Theory from the Trenches:
Decolonization and the Horizons of Subaltern Marxism
Cover of the communist Mazdoor Kisan Party’s internal circular. Circular, no. 62 (June 1975).
Decolonization has become a buzzword claimed by liberals and fascists, nonprofits and for-profits alike, and stripped of its liberatory force. In Theory from the Trenches, Shozab Raza recovers a radical vision of decolonization: one driven not by political or intellectual elites but by ordinary, subaltern actors, a vision at once global and local, dedicated as much to dismantling imperialist political economies as it is to transforming the terms of theory itself. Raza offers a striking example of this “trench theory” in his ethnographic study of Marxism in post-independence Pakistan.
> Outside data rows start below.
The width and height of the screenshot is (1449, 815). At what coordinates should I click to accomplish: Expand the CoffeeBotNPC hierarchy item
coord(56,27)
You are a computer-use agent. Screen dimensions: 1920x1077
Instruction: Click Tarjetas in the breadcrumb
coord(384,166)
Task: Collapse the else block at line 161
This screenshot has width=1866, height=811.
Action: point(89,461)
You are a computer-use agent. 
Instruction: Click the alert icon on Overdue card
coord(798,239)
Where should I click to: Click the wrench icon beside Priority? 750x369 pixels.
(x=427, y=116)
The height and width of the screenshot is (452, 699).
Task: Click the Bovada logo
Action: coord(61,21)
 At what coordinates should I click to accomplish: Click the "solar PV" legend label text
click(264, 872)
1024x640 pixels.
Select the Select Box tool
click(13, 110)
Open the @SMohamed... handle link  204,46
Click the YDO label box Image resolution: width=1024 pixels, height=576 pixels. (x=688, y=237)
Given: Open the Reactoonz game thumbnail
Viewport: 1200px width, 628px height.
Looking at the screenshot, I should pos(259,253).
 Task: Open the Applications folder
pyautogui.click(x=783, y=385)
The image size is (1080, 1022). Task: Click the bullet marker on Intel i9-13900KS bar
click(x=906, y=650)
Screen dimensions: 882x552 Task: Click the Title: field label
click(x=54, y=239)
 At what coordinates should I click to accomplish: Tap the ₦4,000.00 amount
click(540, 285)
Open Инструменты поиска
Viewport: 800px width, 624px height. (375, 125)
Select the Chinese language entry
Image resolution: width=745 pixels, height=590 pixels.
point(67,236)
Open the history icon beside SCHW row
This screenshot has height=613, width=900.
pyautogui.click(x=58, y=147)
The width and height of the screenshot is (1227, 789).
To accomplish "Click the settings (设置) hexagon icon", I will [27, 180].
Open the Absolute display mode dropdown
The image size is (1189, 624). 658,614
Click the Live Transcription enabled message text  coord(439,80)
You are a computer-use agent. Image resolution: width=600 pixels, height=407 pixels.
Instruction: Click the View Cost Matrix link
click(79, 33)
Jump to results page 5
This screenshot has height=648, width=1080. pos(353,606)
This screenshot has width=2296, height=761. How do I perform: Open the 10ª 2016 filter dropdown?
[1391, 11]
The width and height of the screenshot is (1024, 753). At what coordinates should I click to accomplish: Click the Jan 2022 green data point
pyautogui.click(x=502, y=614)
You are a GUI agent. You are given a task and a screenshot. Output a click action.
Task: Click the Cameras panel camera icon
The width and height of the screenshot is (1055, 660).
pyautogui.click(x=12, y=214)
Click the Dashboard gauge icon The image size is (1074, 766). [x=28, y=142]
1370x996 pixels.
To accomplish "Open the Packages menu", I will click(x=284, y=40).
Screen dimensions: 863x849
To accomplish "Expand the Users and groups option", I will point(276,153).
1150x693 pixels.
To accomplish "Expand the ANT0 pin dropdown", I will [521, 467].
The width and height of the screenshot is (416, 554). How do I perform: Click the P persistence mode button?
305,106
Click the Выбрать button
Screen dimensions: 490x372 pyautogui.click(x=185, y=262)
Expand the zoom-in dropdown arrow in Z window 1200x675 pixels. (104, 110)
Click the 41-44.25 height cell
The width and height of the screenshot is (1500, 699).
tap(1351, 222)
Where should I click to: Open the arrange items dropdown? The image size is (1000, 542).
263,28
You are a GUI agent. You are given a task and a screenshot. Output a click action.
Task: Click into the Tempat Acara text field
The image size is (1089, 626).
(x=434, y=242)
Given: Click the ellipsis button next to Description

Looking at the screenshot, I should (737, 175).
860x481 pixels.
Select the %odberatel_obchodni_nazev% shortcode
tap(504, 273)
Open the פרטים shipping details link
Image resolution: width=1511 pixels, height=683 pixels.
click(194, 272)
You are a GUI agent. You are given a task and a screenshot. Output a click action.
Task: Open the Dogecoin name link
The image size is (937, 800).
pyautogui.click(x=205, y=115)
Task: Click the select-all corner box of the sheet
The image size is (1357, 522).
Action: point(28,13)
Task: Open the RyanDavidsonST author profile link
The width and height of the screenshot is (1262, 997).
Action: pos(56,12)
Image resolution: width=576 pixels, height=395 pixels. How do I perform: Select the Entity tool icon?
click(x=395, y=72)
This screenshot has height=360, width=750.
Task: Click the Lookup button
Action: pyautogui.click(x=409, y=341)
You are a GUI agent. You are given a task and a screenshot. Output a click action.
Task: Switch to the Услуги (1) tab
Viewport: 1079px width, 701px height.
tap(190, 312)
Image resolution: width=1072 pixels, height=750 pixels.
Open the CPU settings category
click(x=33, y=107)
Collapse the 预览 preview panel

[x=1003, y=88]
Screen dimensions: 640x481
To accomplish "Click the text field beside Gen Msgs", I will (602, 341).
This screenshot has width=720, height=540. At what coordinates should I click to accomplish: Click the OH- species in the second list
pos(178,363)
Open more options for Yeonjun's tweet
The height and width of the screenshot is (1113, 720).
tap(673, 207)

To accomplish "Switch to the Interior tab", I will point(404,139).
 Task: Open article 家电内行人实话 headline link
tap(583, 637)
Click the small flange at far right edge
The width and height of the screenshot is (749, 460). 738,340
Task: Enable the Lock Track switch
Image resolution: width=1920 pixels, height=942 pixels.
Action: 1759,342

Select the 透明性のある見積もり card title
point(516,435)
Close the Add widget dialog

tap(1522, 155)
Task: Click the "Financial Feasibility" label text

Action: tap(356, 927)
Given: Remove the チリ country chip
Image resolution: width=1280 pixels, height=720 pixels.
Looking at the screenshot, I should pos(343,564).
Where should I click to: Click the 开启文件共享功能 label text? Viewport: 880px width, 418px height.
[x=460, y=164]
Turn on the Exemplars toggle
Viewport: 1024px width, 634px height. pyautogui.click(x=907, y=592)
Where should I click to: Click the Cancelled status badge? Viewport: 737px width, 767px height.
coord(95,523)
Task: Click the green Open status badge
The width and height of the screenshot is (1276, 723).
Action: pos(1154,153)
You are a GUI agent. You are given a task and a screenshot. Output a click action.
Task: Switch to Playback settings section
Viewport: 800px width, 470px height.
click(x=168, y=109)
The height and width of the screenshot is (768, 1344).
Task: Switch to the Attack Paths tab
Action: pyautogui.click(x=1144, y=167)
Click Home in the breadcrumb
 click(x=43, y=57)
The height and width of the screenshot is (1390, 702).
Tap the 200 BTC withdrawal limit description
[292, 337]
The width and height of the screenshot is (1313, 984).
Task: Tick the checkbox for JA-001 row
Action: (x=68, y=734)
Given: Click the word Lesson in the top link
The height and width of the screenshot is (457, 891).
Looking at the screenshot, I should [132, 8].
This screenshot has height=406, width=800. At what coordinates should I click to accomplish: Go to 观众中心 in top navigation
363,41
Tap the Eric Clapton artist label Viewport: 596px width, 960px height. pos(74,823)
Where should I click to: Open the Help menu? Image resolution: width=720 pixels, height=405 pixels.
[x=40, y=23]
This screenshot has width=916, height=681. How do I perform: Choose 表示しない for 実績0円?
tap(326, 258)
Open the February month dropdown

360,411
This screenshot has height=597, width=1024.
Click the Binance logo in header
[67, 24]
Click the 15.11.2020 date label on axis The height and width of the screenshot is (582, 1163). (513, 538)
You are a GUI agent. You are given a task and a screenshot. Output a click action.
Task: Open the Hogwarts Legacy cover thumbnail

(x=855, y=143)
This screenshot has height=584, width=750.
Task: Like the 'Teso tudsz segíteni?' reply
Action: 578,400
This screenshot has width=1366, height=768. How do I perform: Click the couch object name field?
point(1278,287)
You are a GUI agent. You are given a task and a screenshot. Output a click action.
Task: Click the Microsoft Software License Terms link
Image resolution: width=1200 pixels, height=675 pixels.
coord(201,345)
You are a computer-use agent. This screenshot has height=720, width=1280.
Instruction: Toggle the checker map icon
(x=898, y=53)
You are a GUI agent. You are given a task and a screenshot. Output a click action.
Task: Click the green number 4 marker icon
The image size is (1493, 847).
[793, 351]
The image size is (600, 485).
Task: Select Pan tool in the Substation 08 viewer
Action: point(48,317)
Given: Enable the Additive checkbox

Drawing on oral histories, archival materials, and fieldwork among surviving organizers, he recounts how Pakistani peasants joined the communist Mazdoor Kisan Party (MKP) in the 1970s and began reading and remaking Marxist theory for their own contexts. Inspired by Maoism, Sufi Islam, Baloch tribal ethics, and more, MKP cadres developed a theory and practice primed for political combat. By examining how peasants became theorists for a global communist movement, Raza buries assumptions about peasant parochialism, upends a long-presumed divide between fieldwork and theory work, and plots the horizons of a revolutionary decolonization.
Theory from the Trenches is forthcoming from Duke University Press in Spring 2027.